BEGIN DOCUMENT SEGMENT

Opened 5 years ago

Closed 5 years ago

Last modified 4 years ago

#21351 closed Cleanup/optimization (fixed)

memoize function needs tests and improvements

Reported by: Daniele Procida Owned by: Bouke Haarsma
Component: Utilities Version: master
Severity: Normal Keywords:
Cc: bmispelon@…, Bouke Haarsma Triage Stage: Accepted
Has patch: yes Needs documentation: no
Needs tests: no Patch needs improvement: no
Easy pickings: no UI/UX: no


django.utils.functional.memoize(func, cache, num_args):

  • lacks tests
  • should raise exceptions when provided with illegal arguments (func must be a function, cache a dict, and num_args a positive integer)
  • should raise an exception if any of the arguments of func, which are used as dictionary keys, is unhashable

Attachments (2)

memoize_problem_21351.diff (1.7 KB) - added by Bouke Haarsma 5 years ago.
memoize num_args implication for get_callable (1.5 KB) - added by Bouke Haarsma 5 years ago.

Download all attachments as: .zip

Change History (21)

comment:1 Changed 5 years ago by Tim Graham

What's the rationale for raising exceptions with illegal arguments? Maybe it's the right thing to do, but I'm skeptical. Here's my research on the topic.

comment:2 Changed 5 years ago by Daniele Procida

I think you're right, it looks over-zealous. Do you think the third point's unnecessary as well?

comment:3 Changed 5 years ago by Daniele Procida

There's actually a worse problem with memoize, that Shai Berger has pointed out: it chokes on keyword arguments...

His example:

>>> from django.utils import functional as F
>>> def f(a,b): return a+b
>>> cache = {}
>>> f = F.memoize(f, cache, 2)
>>> f(3,4)
>>> f(3,b=4)

END DOCUMENT SEGMENT
BEGIN DATASET EXTRACT

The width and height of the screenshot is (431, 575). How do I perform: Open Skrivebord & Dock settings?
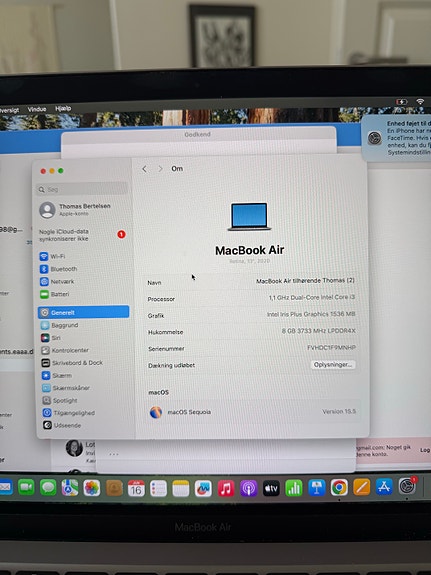coord(72,363)
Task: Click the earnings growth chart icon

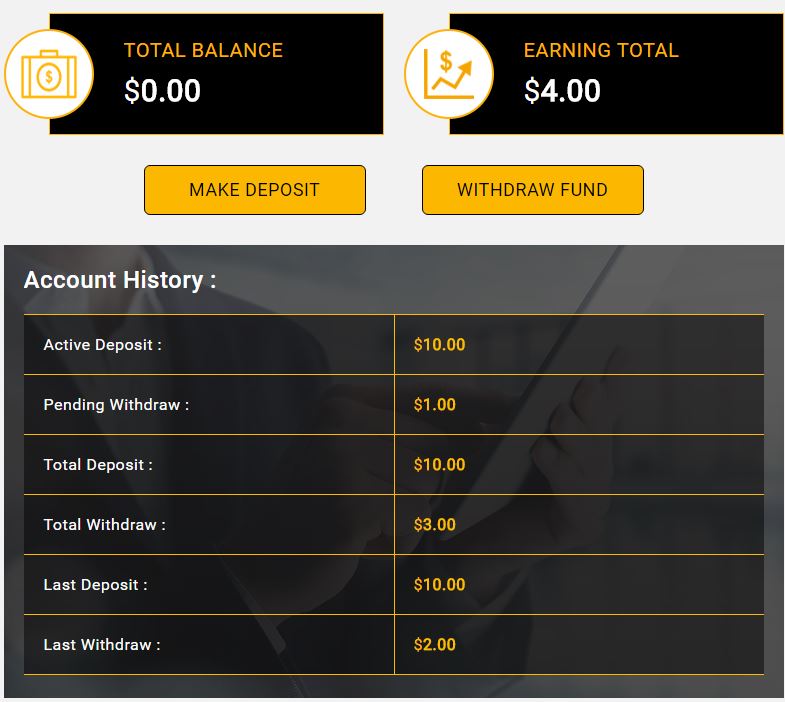Action: click(x=448, y=75)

END DATASET EXTRACT

**SET EXERCISE A**
Decide whether each statement agrees with the Django memoize ticket: (i) Tim Graham reported the ticket; (ii) the memoize function has trouble with keyword arguments; (iii) the ticket has two attachments. Answer yes or no for each and quote the words of the ticket that settle it.
**SET EXERCISE B**
Carry on the Django memoize ticket from the point where it stops.
The data has nothing to do with the Django memoize ticket.

**EXERCISE RESULT A**
(i) No: "Reported by: Daniele Procida"
(ii) Yes: "it chokes on keyword arguments..."
(iii) Yes: "Attachments (2)"

**EXERCISE RESULT B**
Traceback (most recent call last):
  File "<stdin>", line 1, in <module>
TypeError: wrapper() got an unexpected keyword argument 'b'

comment:4 Changed 5 years ago by Baptiste Mispelon

Triage Stage: UnreviewedAccepted

Accepting this on the basis of missing tests alone (I changed memoize to be a no-op and the full test suite runs without problems).

As for the other issues described, maybe we could build memoize on top of functools.lru_cache [1].
It's only available on python 3, but there is a backport available [2].


comment:5 Changed 5 years ago by Baptiste Mispelon

Cc: bmispelon@… added

comment:6 Changed 5 years ago by Shai Berger

I don't know all the places that memoize is used, but I suspect making it more robust will also make it slower, and for a function whose entire reason for existence is performance, that would be a problem.

Currently, memoize() is undocumented, and I think we should consider just making it explicitly private. Users don't really need it in this form (and when they do, they should probably base it on the cache framework).

comment:7 Changed 5 years ago by Bouke Haarsma

Cc: Bouke Haarsma added

Replacing memoize by lru_cache will probably take some work to get right, as memoize allows one to provide a dict for caching. lru_cache hides the cache from the user, only allowing the instrumented cache_clear() for clearing the cache altogether.

Update: after my patch I found that although the cache is now hidden, this 'feature' was not used by Django except for clearing the caches.

Last edited 5 years ago by Bouke Haarsma (previous) (diff)

comment:8 Changed 5 years ago by Bouke Haarsma

As for the usage of memoize:

$ git grep -c "memoize"

comment:9 Changed 5 years ago by Bouke Haarsma

Owner: changed from nobody to Bouke Haarsma
Status: newassigned

I've submitted a PR [1]

However, I have some questions about the deprecation and backport:

  • Can the backport be included, as it is MIT licensed?
  • memoize is an internal API, should it follow the deprecation policy?
  • Is this the correct way to include a backport?

Update: using GitHub search [2], there's quite a few from django.utils.functional import memoize. So we might need to properly deprecate the decorator.


Last edited 5 years ago by Bouke Haarsma (previous) (diff)

comment:10 Changed 5 years ago by Bouke Haarsma

As discussed on IRC, a few benchmarks comparing memoize with lru_cache and lru_cache's backport. Also, another column with the statistics bookkeeping in the backport disabled for extra speed. These results are achieved with lru_cache(maxsize=None), as that doesn't involve locking and is comparable to memoize.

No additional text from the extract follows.